TASK DESCRIPTION: Set the listing down again exactly, please, apart from its pictures.

INFORMATION SHOWN:
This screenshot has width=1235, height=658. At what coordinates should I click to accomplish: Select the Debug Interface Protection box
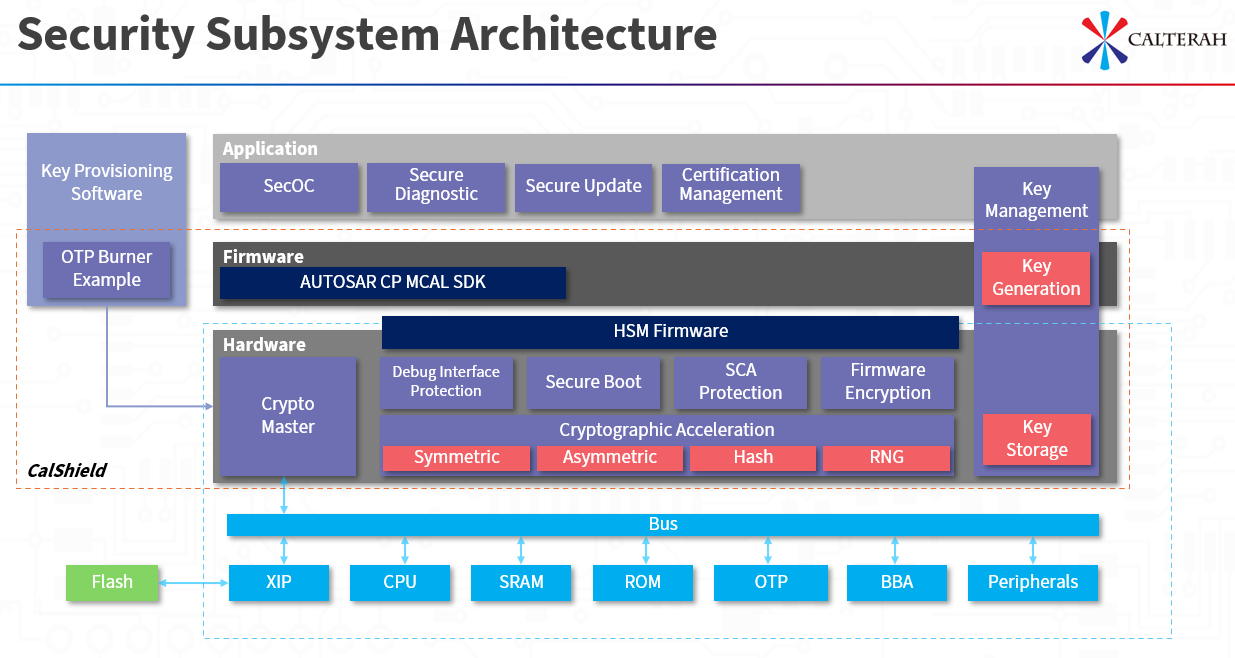tap(446, 382)
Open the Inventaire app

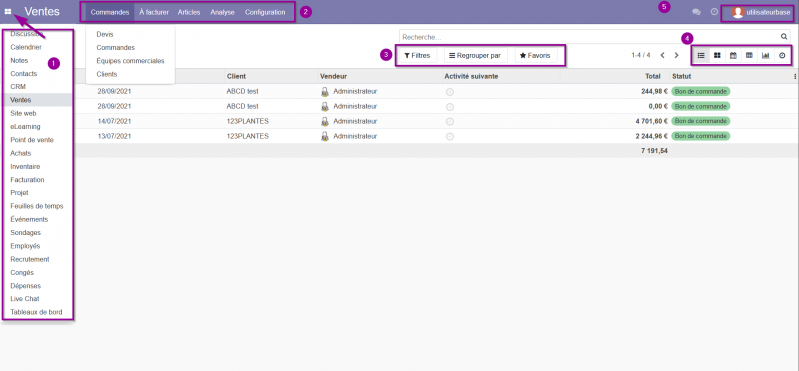(25, 167)
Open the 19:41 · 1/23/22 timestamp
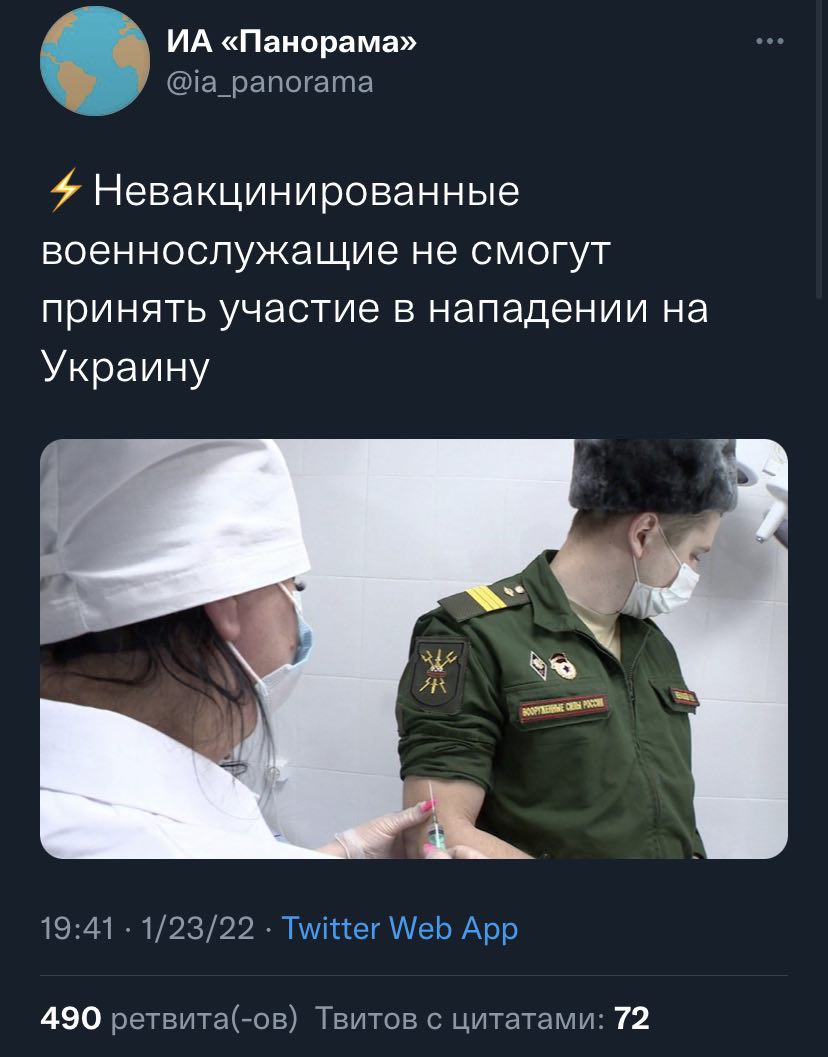The width and height of the screenshot is (828, 1057). [x=148, y=928]
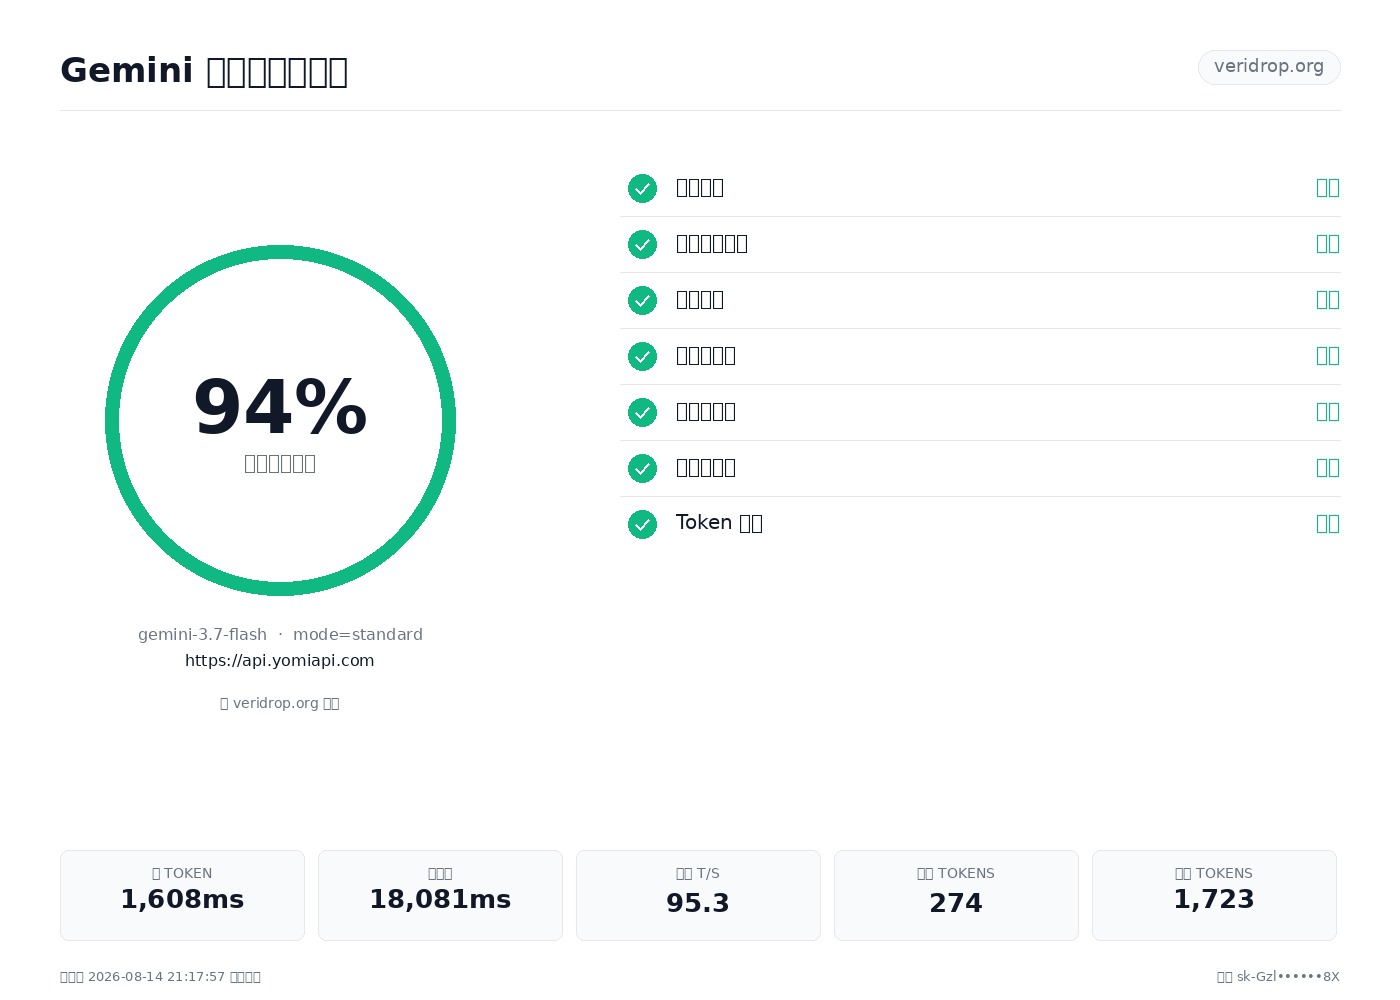
Task: Select the fourth check row's green check icon
Action: pos(642,356)
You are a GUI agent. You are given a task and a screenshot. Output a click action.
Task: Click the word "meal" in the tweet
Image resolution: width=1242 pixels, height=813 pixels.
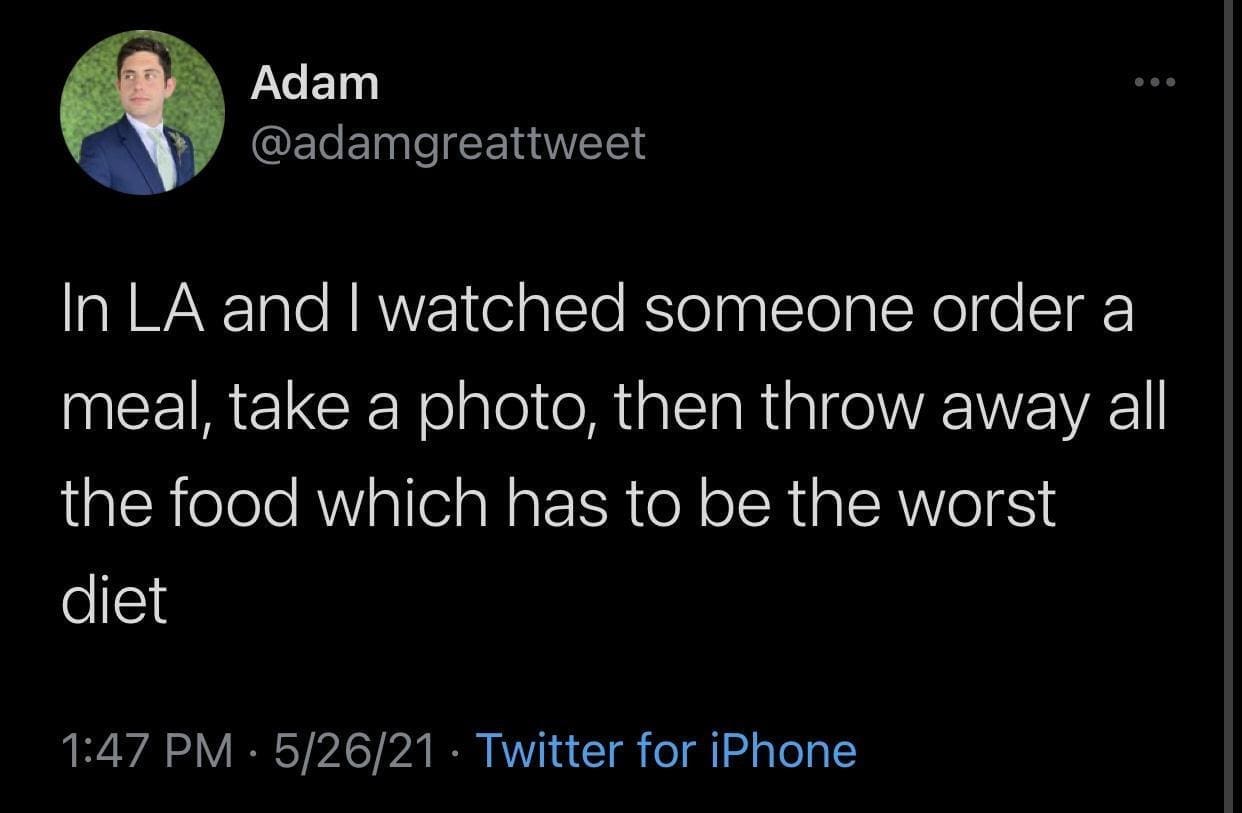[x=129, y=409]
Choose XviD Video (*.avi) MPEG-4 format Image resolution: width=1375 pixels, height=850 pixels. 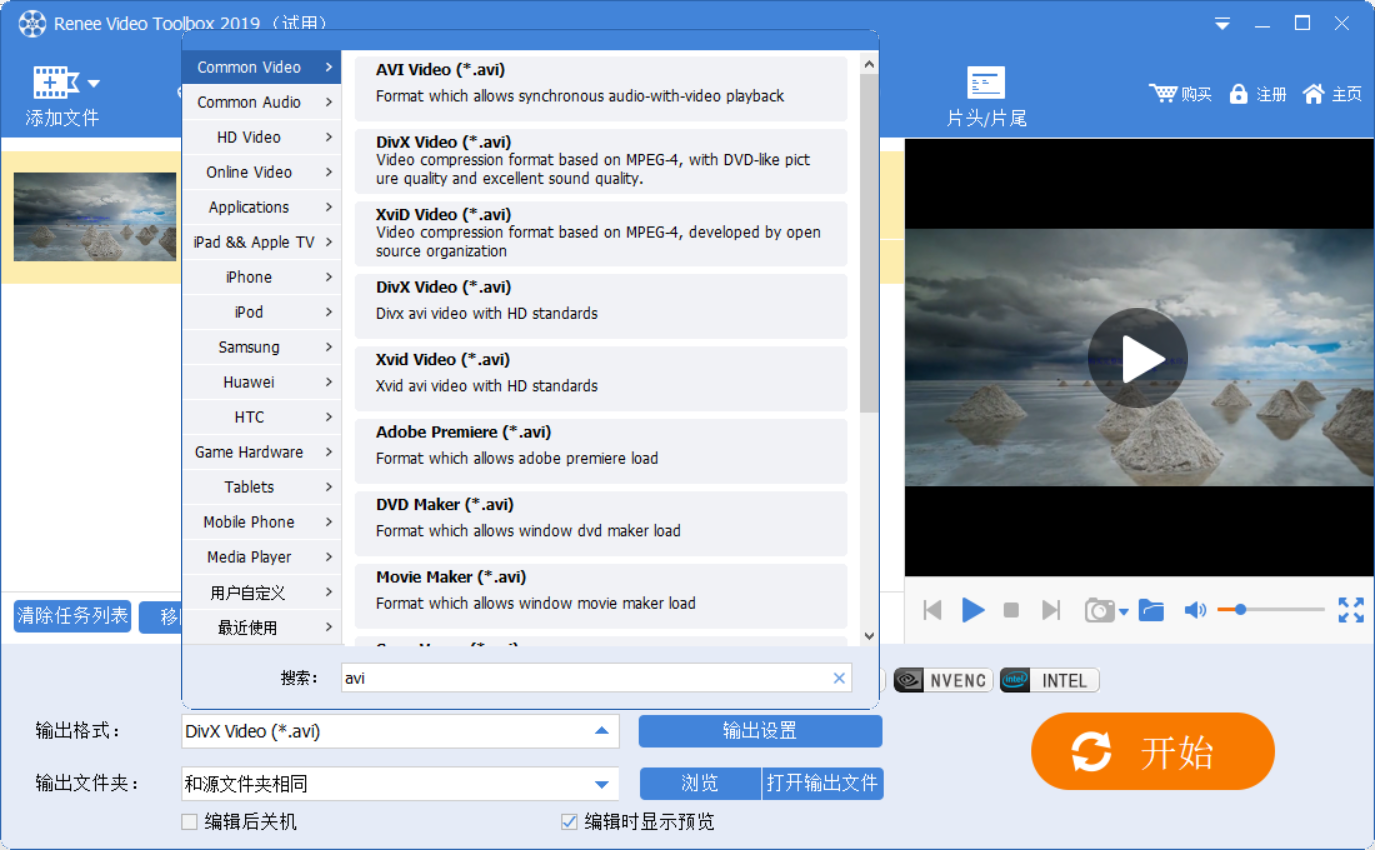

OUTPUT:
This screenshot has width=1235, height=658. At what coordinates should I click to accomplish: Select the Debug Interface Protection box
tap(446, 382)
Open the Inventaire app

(25, 167)
Open the 19:41 · 1/23/22 timestamp
The width and height of the screenshot is (828, 1057). [x=148, y=928]
Task: Select the fourth check row's green check icon
Action: pos(642,356)
You are a GUI agent. You are given a task and a screenshot. Output a click action.
Task: Click the word "meal" in the tweet
Image resolution: width=1242 pixels, height=813 pixels.
[x=129, y=409]
Choose XviD Video (*.avi) MPEG-4 format Image resolution: width=1375 pixels, height=850 pixels. 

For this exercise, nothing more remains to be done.